At the intersection of 58th Street and Queens Boulevard, deep in the heart of Woodside, Queens, and far from iconic city centers like Times Square and Central Park, is a marker: “The Geographic Center of NYC.” It shows compass points for north, south, east, and west. It’s not actually the geographic center of New York — that honor likely falls somewhere in Bushwick — and, according to Atlas Obscura, no one knows why the marker is there or how it got approved. Someone decided to declare it a center, and so it was.

In “Dear Shirley,” a video work by Emmy Catedral, the narrator walks to the Geographic Center of NYC, calling it “a cemented, chiseled monument to someone’s center.” The video’s namesake is Shirley Kwan, a Hong Kong actress whose scenes were cut from Wong Kar Wai’s film Happy Together (1997). Never shown was Kwan’s rendition of the iconic Mexican crooner “Cucurrucucú Paloma,” Tomás Méndez’s ode to a grieving lover.

“Shirley,” the narrator calls out, “I’ve only seen from English query results on the Internet, a version of your life with sensational stories of your lostness. I hope you’re making it through these years with ordinary joys that never have to make the cut.” Kwan recorded “Cucurrucucú Paloma” for a live audience that did get recorded and released, and the video is exquisite. In “Dear Shirley,” Catedral mixes this soundtrack with renditions by Lola Beltrán and Caetano Veloso. Just as the spiritual, if not geographic, center of New York is ultimately a subjective experience, which version of Cucurrucucú speaks to the center of your soul is up to you.

> [Information given]:
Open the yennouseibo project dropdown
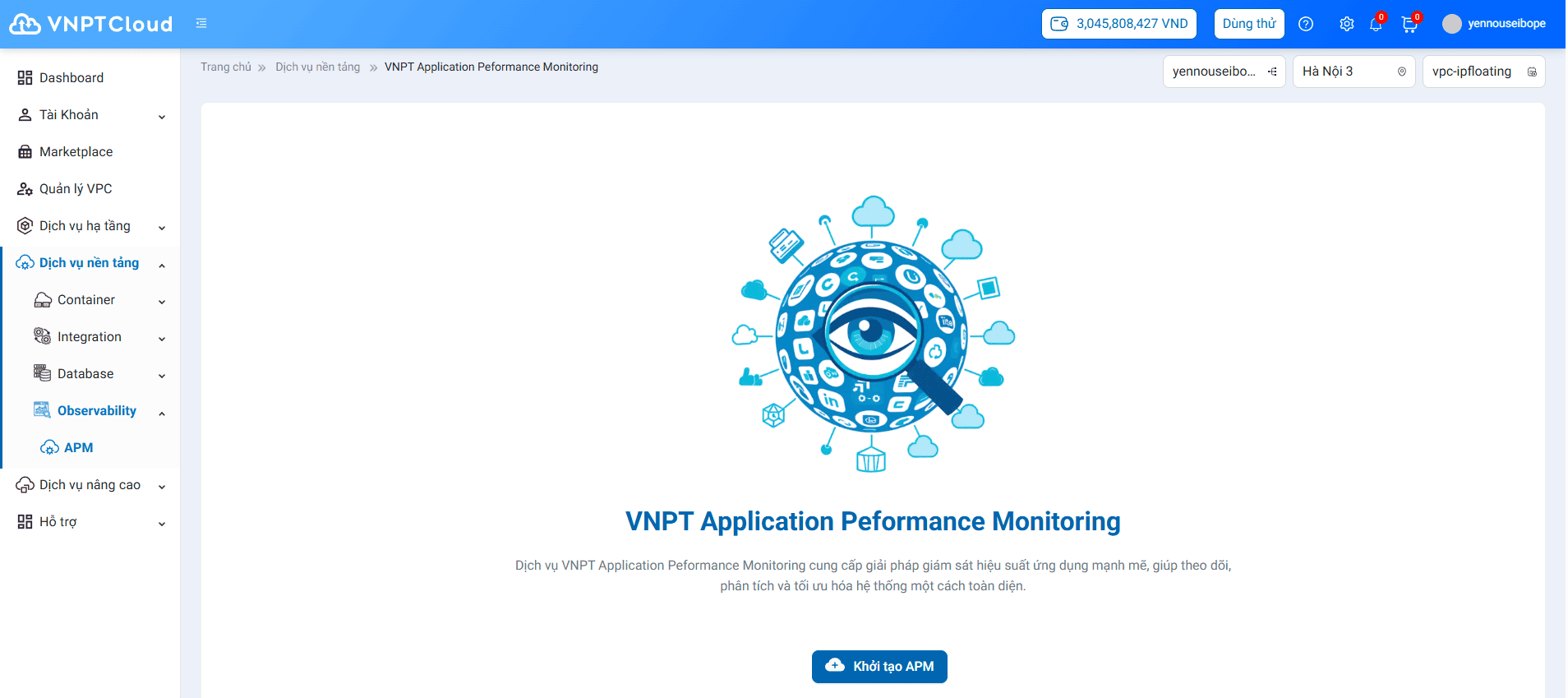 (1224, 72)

==

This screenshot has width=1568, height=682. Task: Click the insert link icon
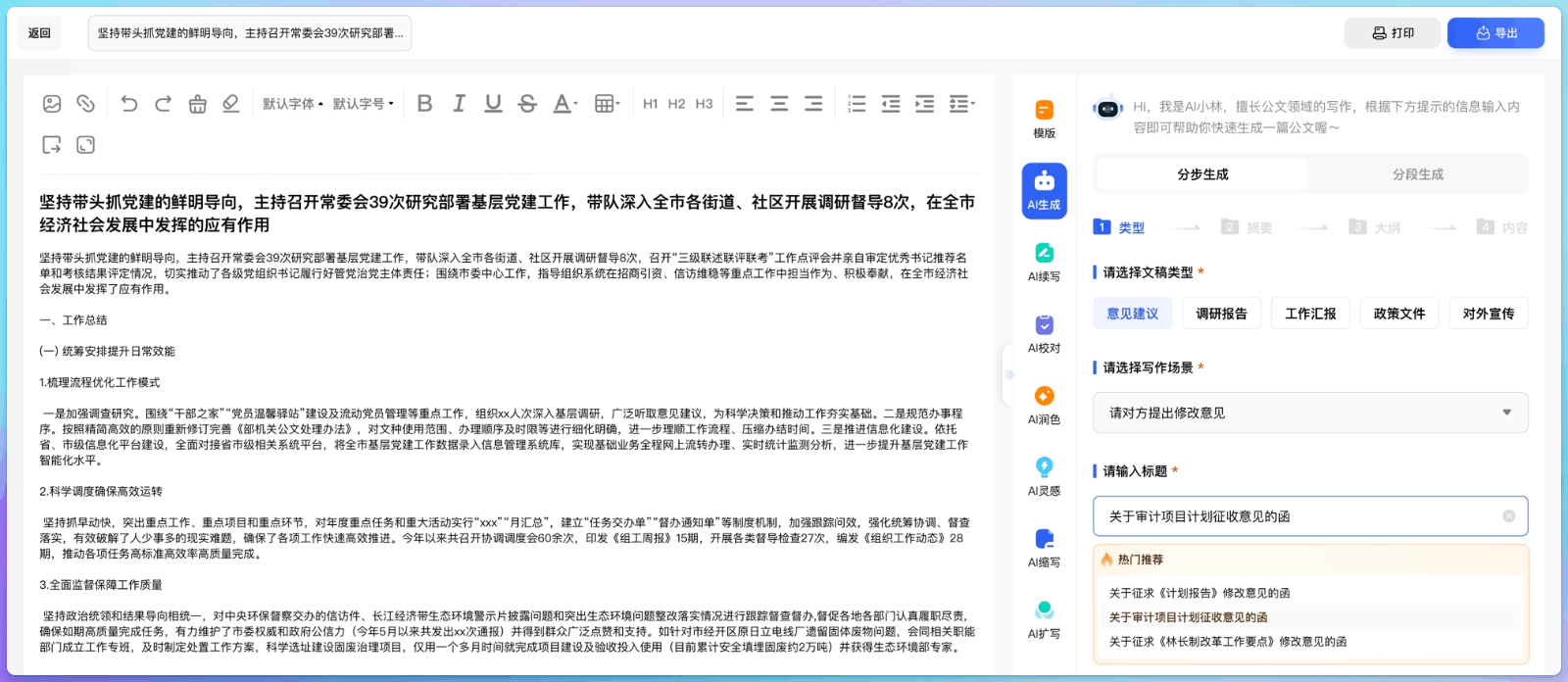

> [Stated task]:
Continue the piece about Emmy Catedral's video "Dear Shirley" and the Geographic Center of NYC marker, starting right after its final sentence.

> [Response for this exercise]:
Catedral is one of eight artists in Understatements: Lost & Found in Asian America, an exhibition at the Godwin-Ternbach Museum at Queens College. Curated by Herb Tam, curator and director of exhibitions at the Museum of Chinese in America, the show looks at Asian American art through quiet works that explore this sociopolitical identity. The artists in Understatements “propose a daily practice of intimate gestures to confront similar negotiations of the world,” as Tam writes in his curatorial statement. “They encourage close, slow readings — getting lost in order to find new ways out.”

Emmy Catedral, “Dear Shirley” (2022)

Lostness is the central tension of Yu-Wen Wu’s “Walking X v.1 (Boston to Taipei—an instructional walking journal—v.1),” a two-sided collage on paper in which the artist pasted Google Maps’s walking directions from Boston to Taipei. Wu, whose family immigrated to the United States in the 1960s, reflects on movement with two other works — “Walking VII” and “Walking V.” Both are considerably more abstract, composed of flowing lines, dots, and circles. If migration is often presented as a one-directional story of triumph over adversity, Wu’s Random Walks series seems to invite the viewer to see it for what it is: a winding, impossible journey that complicates family, identity, home, and safety.

Strewn across the gallery floor in gentle curves are kenzan, or “sword mountains,” used to hold flowers in the Japanese flower arrangement practice called ikebana. Part of Kiani Ferris’s Path series, these objects rarely get attention in a finished arrangement and sometimes disappear entirely within a ceramic container or vase. Displayed without flowers, they are oddly beautiful and idiosyncratic on their own. The paths laid out by Ferris encourage a different sort of wandering through the space than what might be a typical meander, and I found myself jumping around between works in response while making sure not to accidentally kick over the pieces.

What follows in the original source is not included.